§ Brief
Nothing but the lines from the one containing "The height and width of the screenshot is (603, 602)." to the end of the records below should be output, each exactly as written.

---*---

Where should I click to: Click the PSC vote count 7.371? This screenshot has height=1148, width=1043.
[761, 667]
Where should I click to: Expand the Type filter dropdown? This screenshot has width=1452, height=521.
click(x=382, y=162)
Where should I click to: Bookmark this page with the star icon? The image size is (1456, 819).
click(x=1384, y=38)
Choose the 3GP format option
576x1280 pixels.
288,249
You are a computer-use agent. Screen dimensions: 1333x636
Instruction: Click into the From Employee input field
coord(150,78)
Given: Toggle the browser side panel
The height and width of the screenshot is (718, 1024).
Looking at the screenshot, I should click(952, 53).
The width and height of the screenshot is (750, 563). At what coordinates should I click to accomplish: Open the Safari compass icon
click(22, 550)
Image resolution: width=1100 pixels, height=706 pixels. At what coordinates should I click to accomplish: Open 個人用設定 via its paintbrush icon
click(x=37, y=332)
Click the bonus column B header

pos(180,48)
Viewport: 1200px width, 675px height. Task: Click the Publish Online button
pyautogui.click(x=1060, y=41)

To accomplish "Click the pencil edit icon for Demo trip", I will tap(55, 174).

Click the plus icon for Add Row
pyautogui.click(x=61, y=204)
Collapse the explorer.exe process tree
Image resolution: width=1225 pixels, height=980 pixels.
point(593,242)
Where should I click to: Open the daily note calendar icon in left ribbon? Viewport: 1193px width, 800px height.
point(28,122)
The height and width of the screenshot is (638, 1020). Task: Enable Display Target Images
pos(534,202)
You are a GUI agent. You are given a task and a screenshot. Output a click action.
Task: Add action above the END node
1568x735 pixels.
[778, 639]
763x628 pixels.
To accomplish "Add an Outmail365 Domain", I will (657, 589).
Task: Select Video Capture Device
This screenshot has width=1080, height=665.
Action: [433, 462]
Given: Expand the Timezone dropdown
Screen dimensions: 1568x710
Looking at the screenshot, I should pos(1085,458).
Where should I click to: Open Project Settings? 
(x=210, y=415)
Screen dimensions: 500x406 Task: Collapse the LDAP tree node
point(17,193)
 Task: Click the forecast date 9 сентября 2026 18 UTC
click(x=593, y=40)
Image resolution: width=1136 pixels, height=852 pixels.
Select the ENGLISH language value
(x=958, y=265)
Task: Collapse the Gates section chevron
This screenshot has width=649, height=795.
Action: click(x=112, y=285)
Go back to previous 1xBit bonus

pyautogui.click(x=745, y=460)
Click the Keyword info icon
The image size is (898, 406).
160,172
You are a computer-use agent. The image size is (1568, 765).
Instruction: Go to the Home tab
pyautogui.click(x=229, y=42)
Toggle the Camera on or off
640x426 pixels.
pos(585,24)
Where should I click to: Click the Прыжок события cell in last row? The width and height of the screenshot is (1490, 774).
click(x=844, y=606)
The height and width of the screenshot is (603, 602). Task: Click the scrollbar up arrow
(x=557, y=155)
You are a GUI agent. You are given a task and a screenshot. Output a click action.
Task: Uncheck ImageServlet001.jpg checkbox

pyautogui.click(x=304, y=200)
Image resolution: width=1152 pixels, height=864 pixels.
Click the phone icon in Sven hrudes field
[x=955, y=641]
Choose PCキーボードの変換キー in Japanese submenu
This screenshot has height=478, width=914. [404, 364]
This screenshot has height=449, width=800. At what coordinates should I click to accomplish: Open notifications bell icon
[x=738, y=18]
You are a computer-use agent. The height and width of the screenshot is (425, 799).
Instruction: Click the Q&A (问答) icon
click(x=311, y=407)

---*---

§ Reply
The height and width of the screenshot is (603, 602). Task: Click the scrollbar up arrow
(x=557, y=155)
You are a GUI agent. You are given a task and a screenshot. Output a click action.
Task: Uncheck ImageServlet001.jpg checkbox

pyautogui.click(x=304, y=200)
Image resolution: width=1152 pixels, height=864 pixels.
Click the phone icon in Sven hrudes field
[x=955, y=641]
Choose PCキーボードの変換キー in Japanese submenu
This screenshot has height=478, width=914. [404, 364]
This screenshot has height=449, width=800. At what coordinates should I click to accomplish: Open notifications bell icon
[x=738, y=18]
You are a computer-use agent. The height and width of the screenshot is (425, 799).
Instruction: Click the Q&A (问答) icon
click(x=311, y=407)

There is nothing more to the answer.